Start of Data for analysis

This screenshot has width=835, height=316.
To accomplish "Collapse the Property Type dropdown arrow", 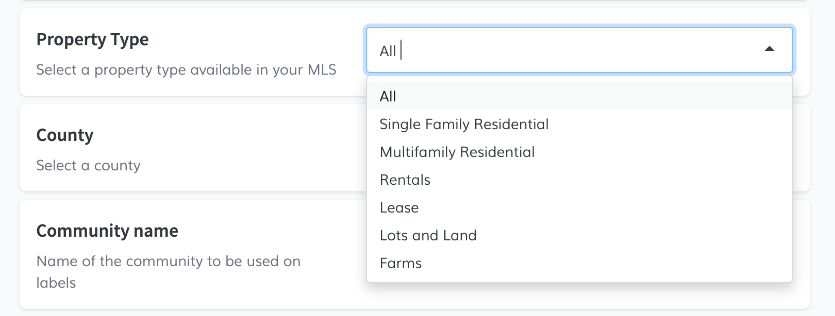I will click(x=769, y=49).
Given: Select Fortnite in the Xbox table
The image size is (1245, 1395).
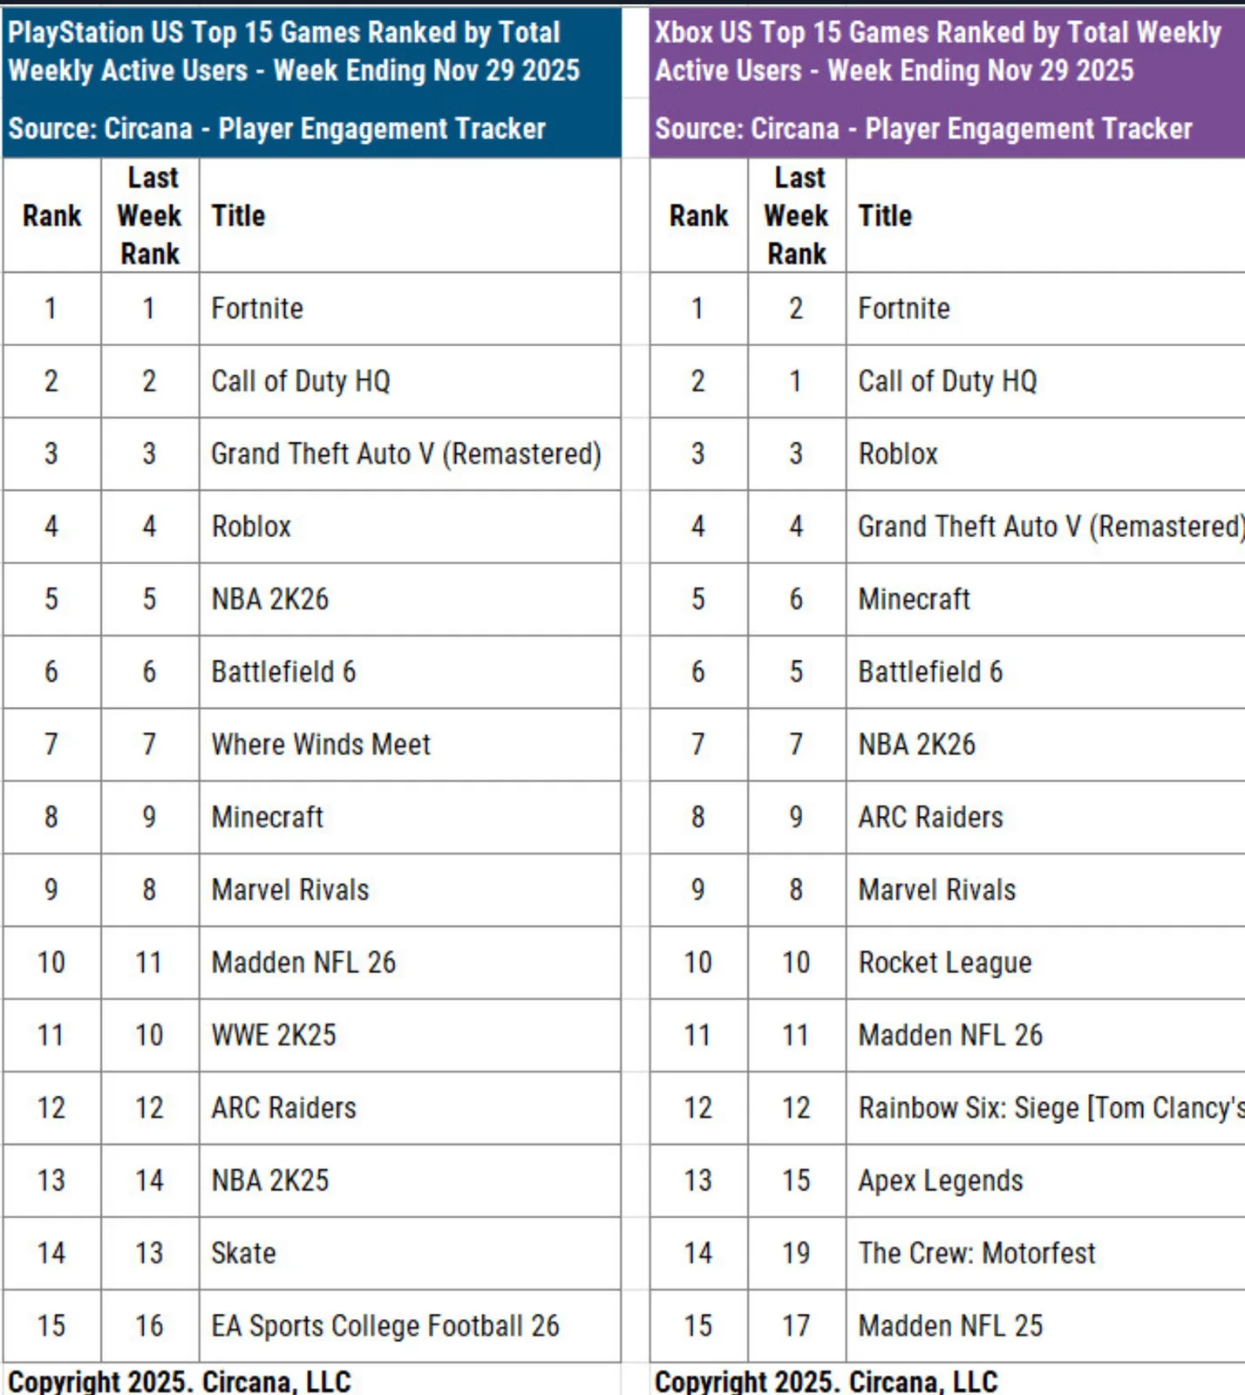Looking at the screenshot, I should coord(904,309).
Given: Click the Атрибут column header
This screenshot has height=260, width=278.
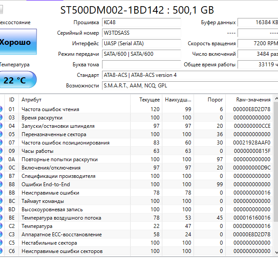Looking at the screenshot, I should [x=75, y=100].
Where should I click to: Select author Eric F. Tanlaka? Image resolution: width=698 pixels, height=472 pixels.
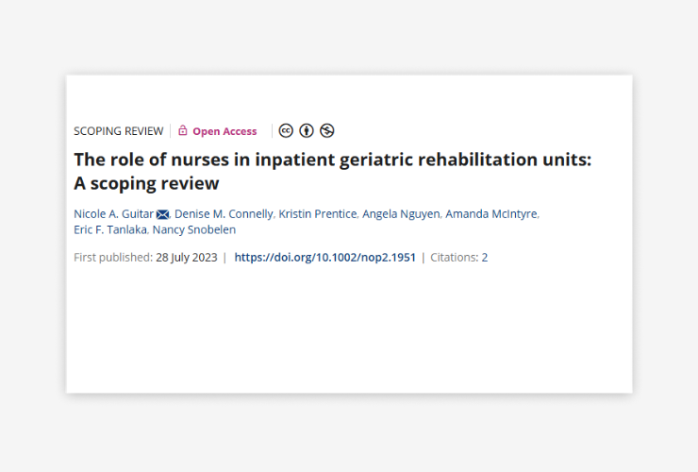[109, 229]
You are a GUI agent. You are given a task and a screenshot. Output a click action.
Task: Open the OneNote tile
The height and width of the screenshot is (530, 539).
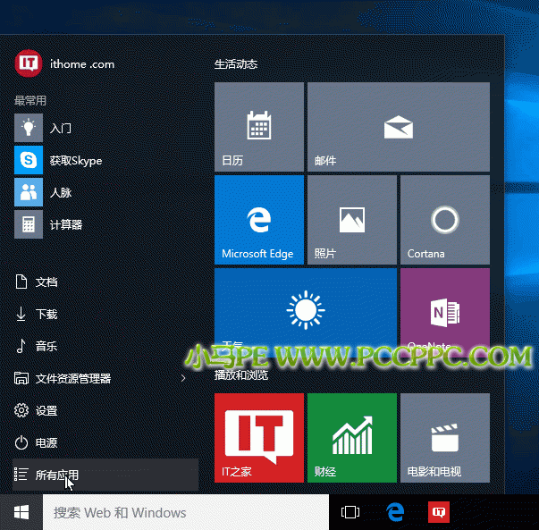pyautogui.click(x=444, y=312)
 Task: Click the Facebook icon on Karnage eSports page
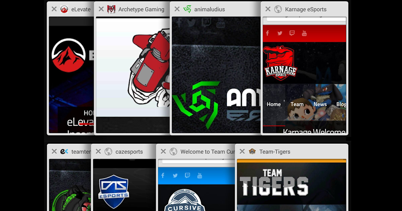point(267,33)
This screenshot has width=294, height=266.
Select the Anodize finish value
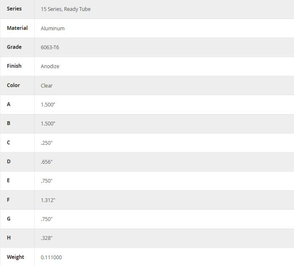click(x=50, y=66)
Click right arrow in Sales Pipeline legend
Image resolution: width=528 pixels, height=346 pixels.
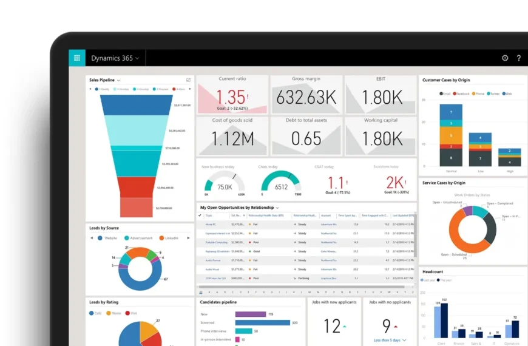(189, 89)
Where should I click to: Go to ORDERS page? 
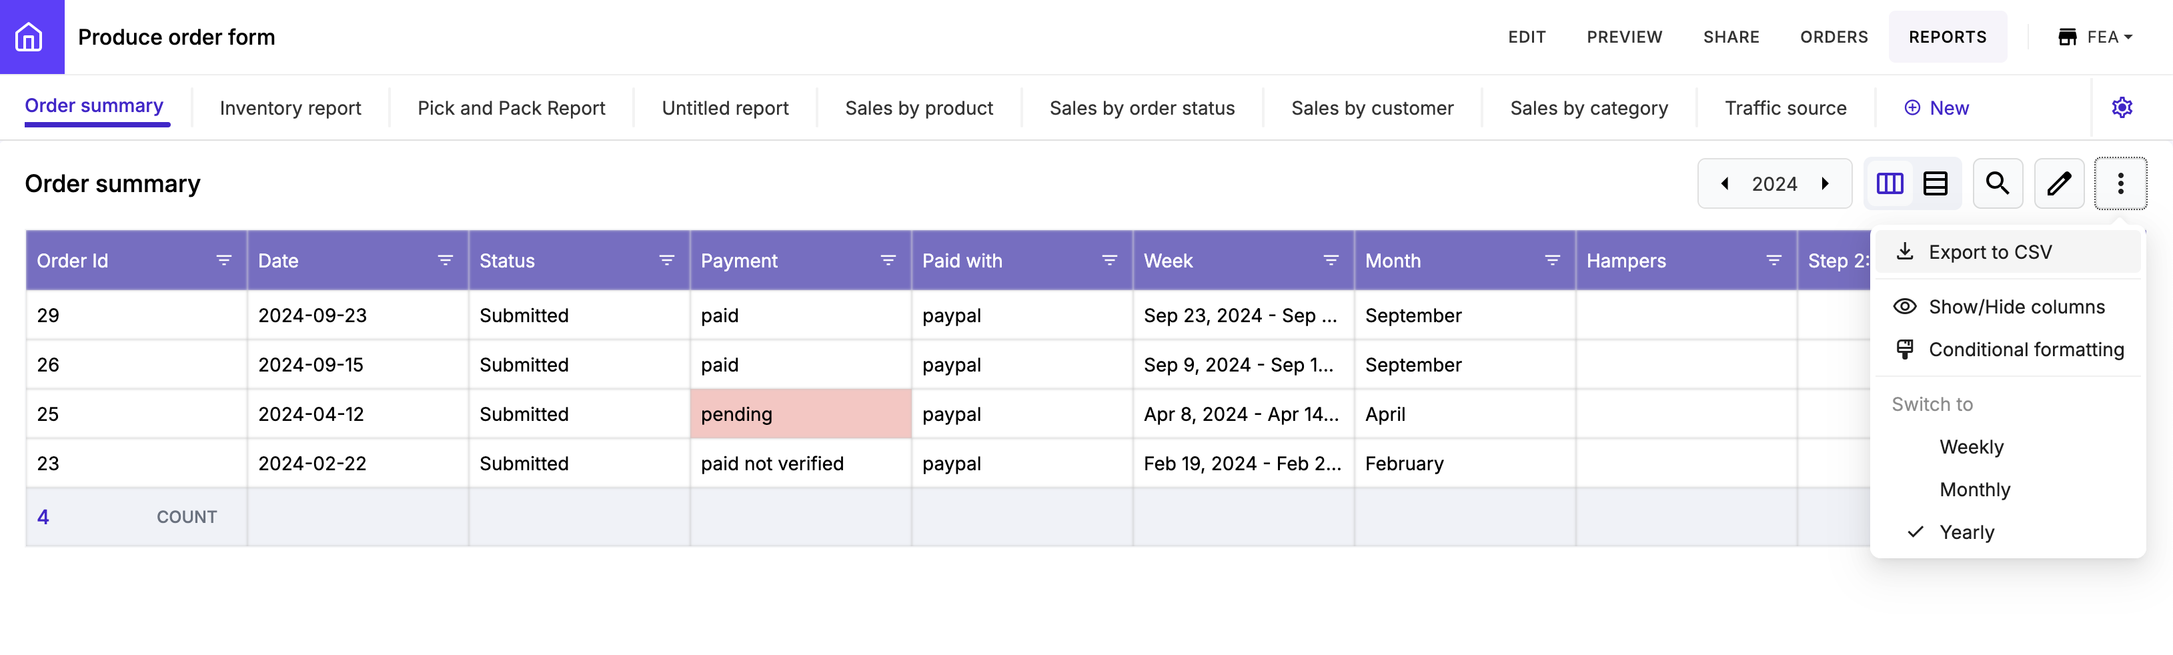pyautogui.click(x=1833, y=37)
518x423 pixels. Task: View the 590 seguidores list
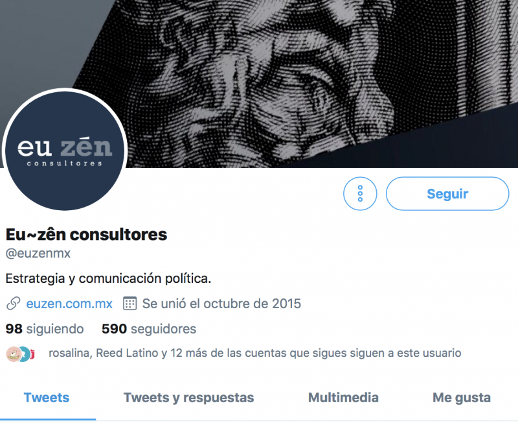(149, 329)
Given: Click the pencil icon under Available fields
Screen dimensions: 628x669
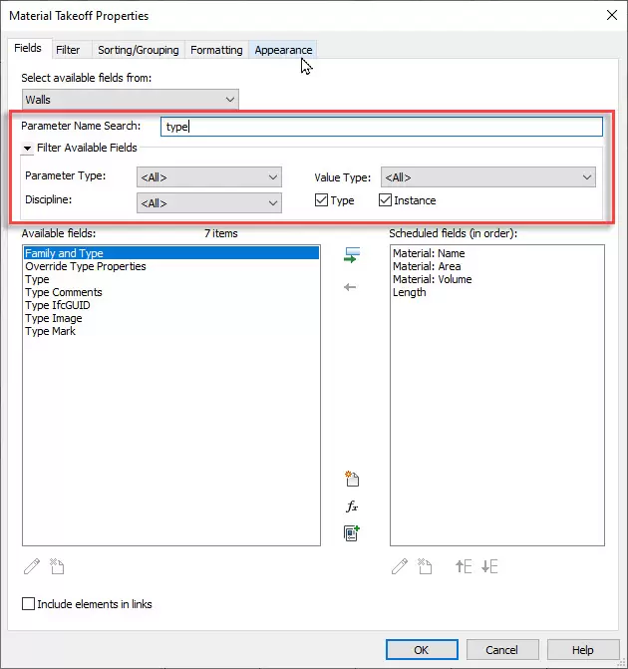Looking at the screenshot, I should (x=32, y=566).
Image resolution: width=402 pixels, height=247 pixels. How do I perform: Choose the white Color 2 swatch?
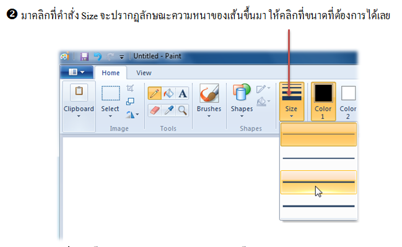click(x=348, y=102)
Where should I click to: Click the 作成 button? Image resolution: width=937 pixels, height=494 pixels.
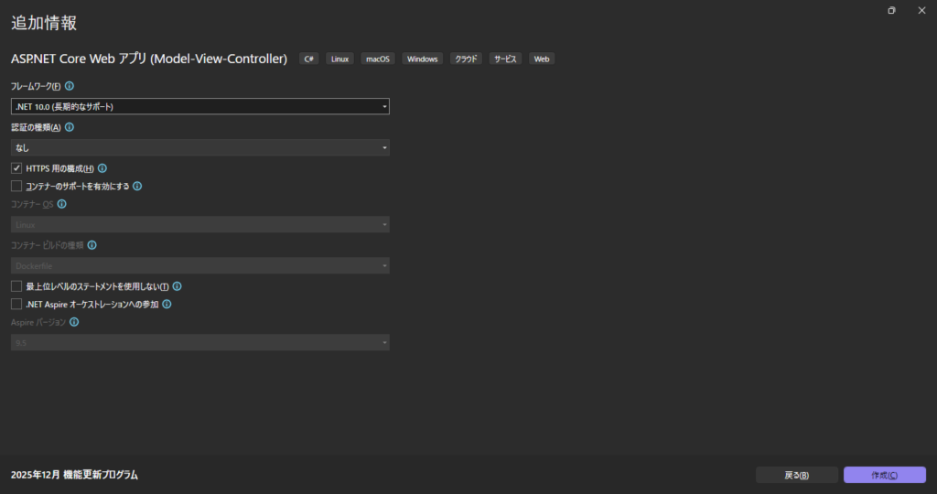pos(885,475)
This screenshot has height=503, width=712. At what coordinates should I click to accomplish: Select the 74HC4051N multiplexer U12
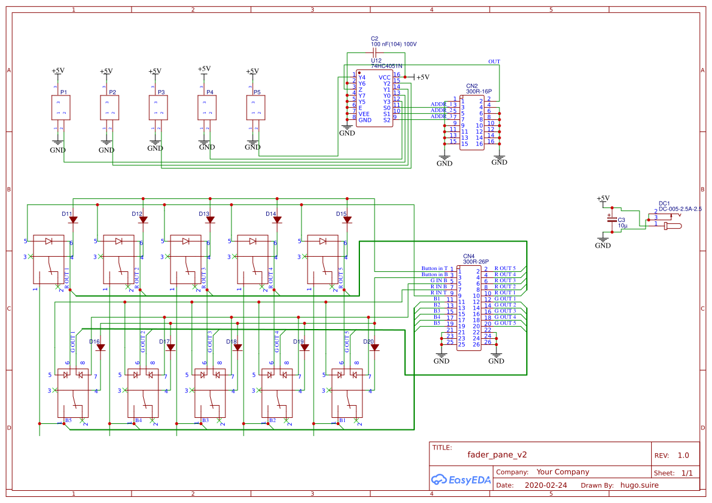(x=374, y=97)
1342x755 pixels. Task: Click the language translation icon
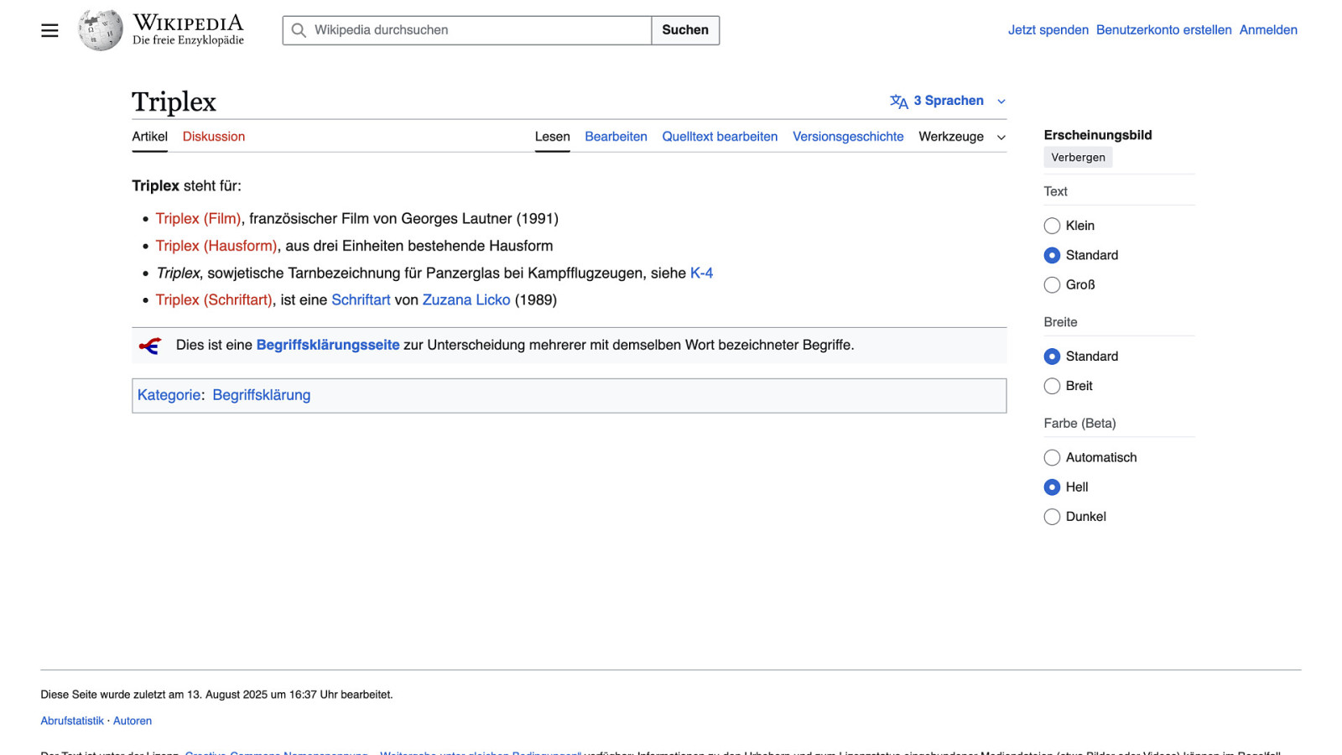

End of Data for analysis

- _Work order_
With pictures excluded, copy exactly the lines from the line containing "Task: Open the OneNote tile" through the last line of the listing above, both ends included.

- _Finished task_
Task: Open the OneNote tile
The height and width of the screenshot is (530, 539).
pyautogui.click(x=444, y=312)
 Task: Click the Facebook icon on Karnage eSports page
point(267,33)
This screenshot has width=294, height=266.
Select the Anodize finish value
click(x=50, y=66)
Click right arrow in Sales Pipeline legend
Image resolution: width=528 pixels, height=346 pixels.
(189, 89)
Where should I click to: Go to ORDERS page? 
pyautogui.click(x=1833, y=37)
518x423 pixels. Task: View the 590 seguidores list
(149, 329)
Given: Click the pencil icon under Available fields
Screen dimensions: 628x669
Looking at the screenshot, I should (x=32, y=566).
Image resolution: width=402 pixels, height=247 pixels. How do I perform: Choose the white Color 2 swatch?
click(x=348, y=102)
Where should I click to: Click the 作成 button? Image resolution: width=937 pixels, height=494 pixels.
pos(885,475)
This screenshot has height=503, width=712. At what coordinates should I click to accomplish: Select the 74HC4051N multiplexer U12
(x=374, y=97)
1342x755 pixels. Task: Click the language translation icon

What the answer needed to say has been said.